======== DATA SHOWN ========

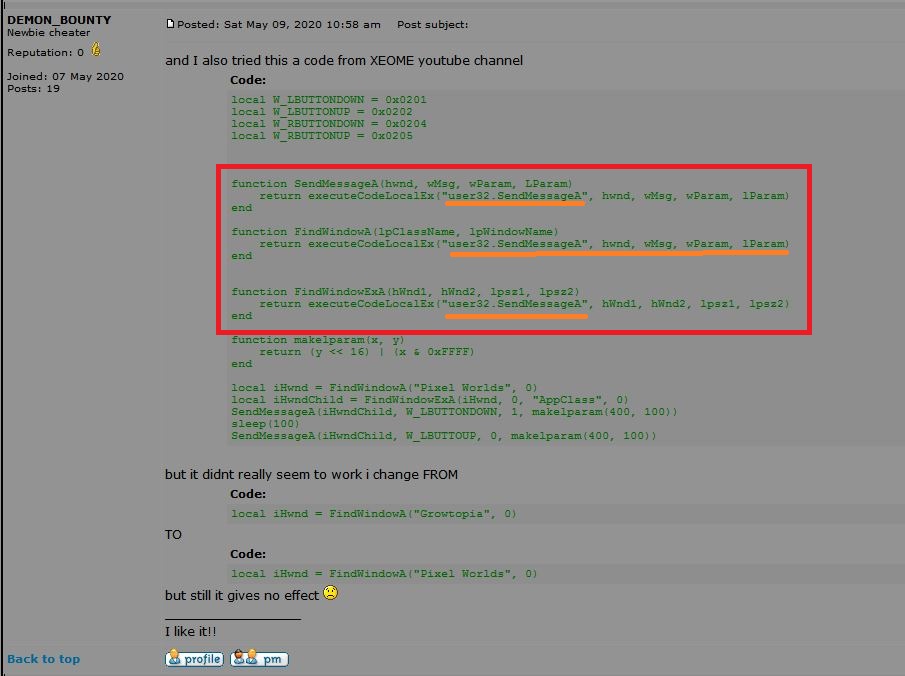Send a private message via pm button
This screenshot has width=905, height=676.
point(259,658)
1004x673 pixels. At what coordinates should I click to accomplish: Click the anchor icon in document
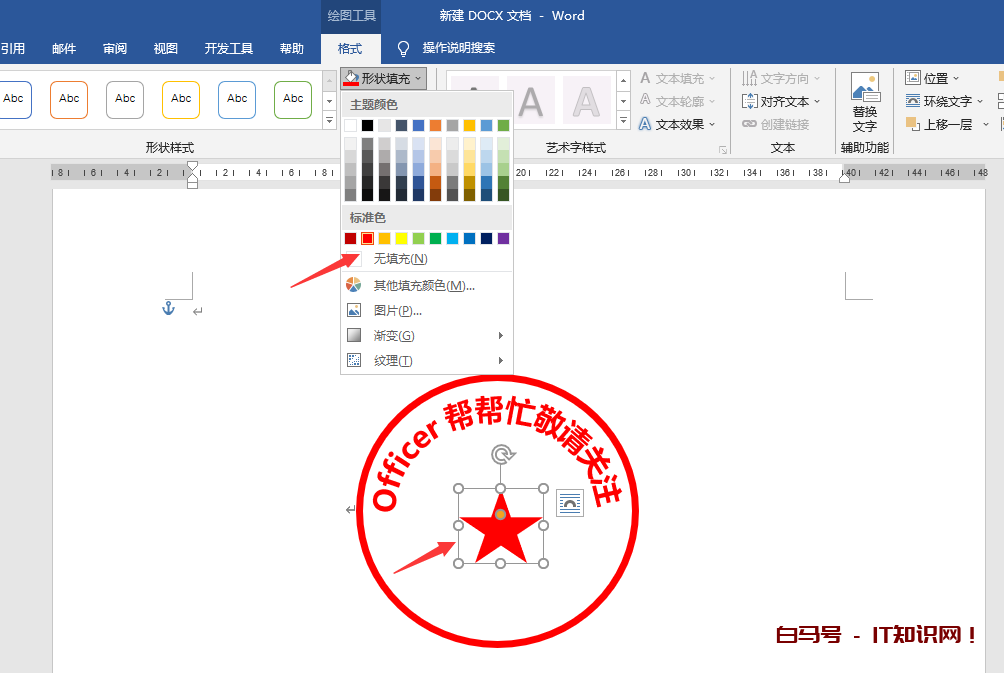tap(168, 309)
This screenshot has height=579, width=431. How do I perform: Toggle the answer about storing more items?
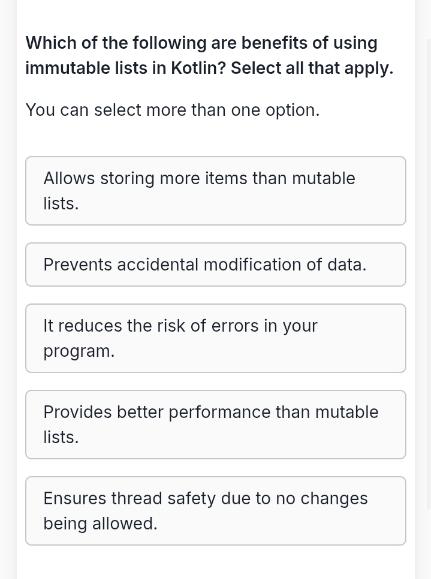point(215,191)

========

> _AIM_: Please copy every item above word for word, leaving out the pictures.

> _WRITTEN RESPONSE_:
Send a private message via pm button
This screenshot has width=905, height=676.
point(259,658)
1004x673 pixels. At what coordinates should I click to accomplish: Click the anchor icon in document
tap(168, 309)
This screenshot has height=579, width=431. How do I perform: Toggle the answer about storing more items?
point(215,191)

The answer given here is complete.